GIVEN RECORDS:
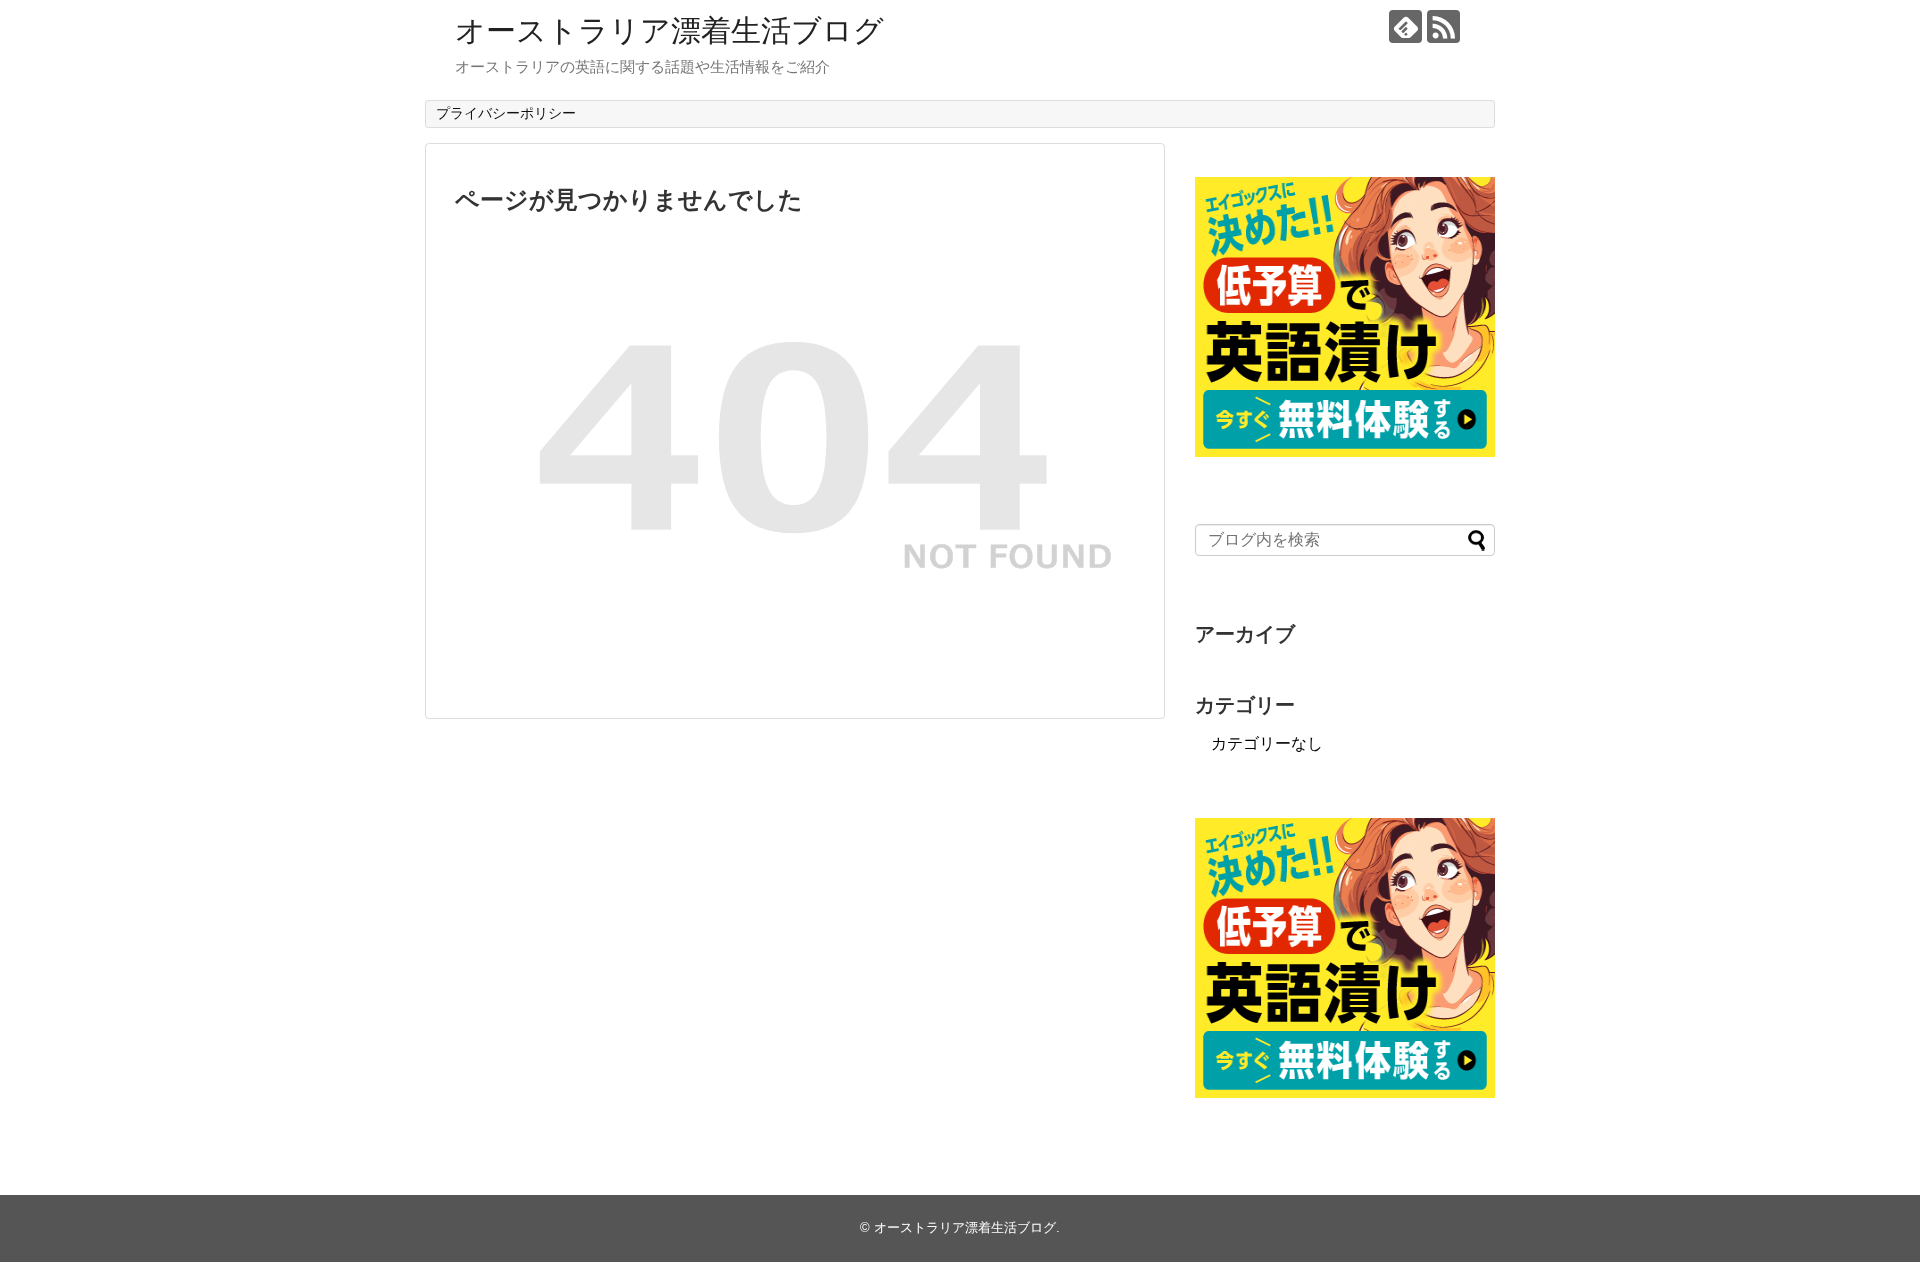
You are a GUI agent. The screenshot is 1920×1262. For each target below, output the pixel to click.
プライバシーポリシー (506, 113)
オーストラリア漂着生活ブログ (669, 30)
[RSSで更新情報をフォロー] (1443, 26)
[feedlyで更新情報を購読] (1405, 26)
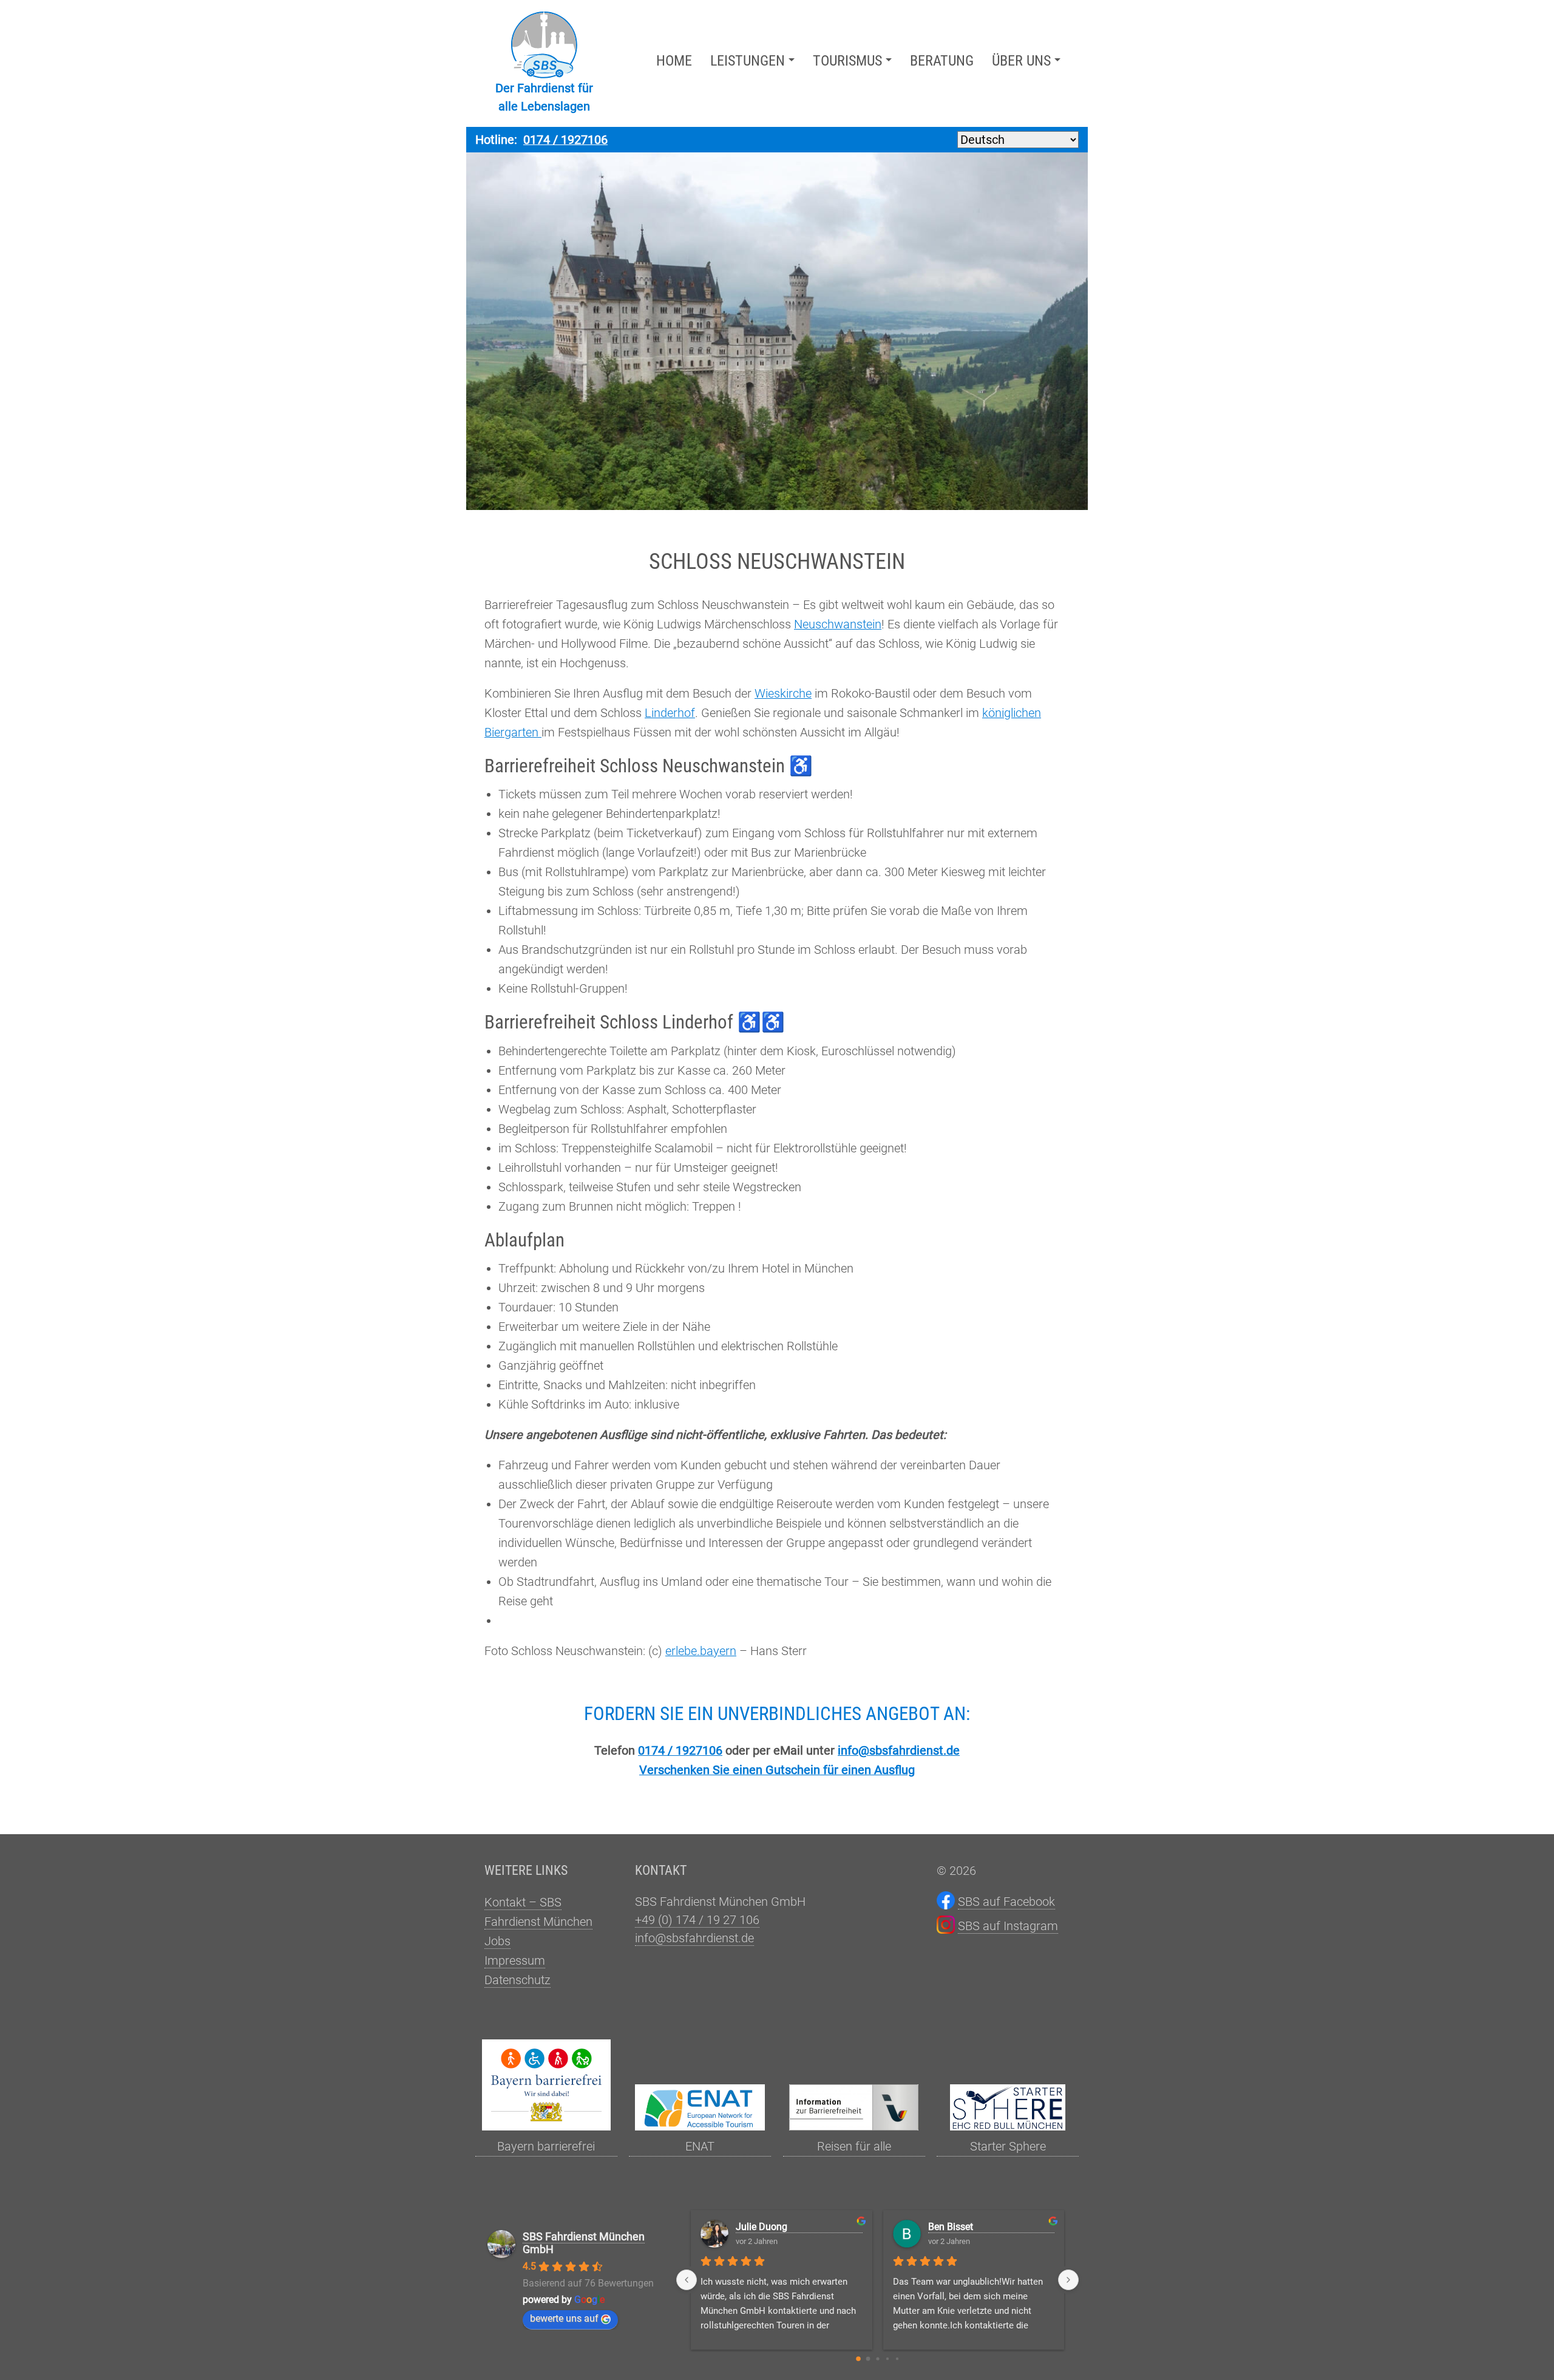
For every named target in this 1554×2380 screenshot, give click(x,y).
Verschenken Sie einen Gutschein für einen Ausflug (777, 1770)
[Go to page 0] (858, 2358)
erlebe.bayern (700, 1651)
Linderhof (670, 713)
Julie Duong (761, 2226)
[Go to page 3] (887, 2359)
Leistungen (747, 60)
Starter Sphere (1008, 2146)
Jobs (497, 1941)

WHAT YOU ARE ASKED TO DO: If a picture appears in the data, omit it; transcribe all the rest exactly.

RESPONSE FOR THIS EXERCISE:
You are a GUI agent. The screenshot is 1920×1262. For each target below, output the pixel to click.
プライバシーポリシー (506, 113)
オーストラリア漂着生活ブログ (669, 30)
[RSSで更新情報をフォロー] (1443, 26)
[feedlyで更新情報を購読] (1405, 26)
For every named target in this 1554×2380 screenshot, give click(x,y).
Verschenken Sie einen Gutschein für einen Ausflug (777, 1770)
[Go to page 0] (858, 2358)
erlebe.bayern (700, 1651)
Linderhof (670, 713)
Julie Duong (761, 2226)
[Go to page 3] (887, 2359)
Leistungen (747, 60)
Starter Sphere (1008, 2146)
Jobs (497, 1941)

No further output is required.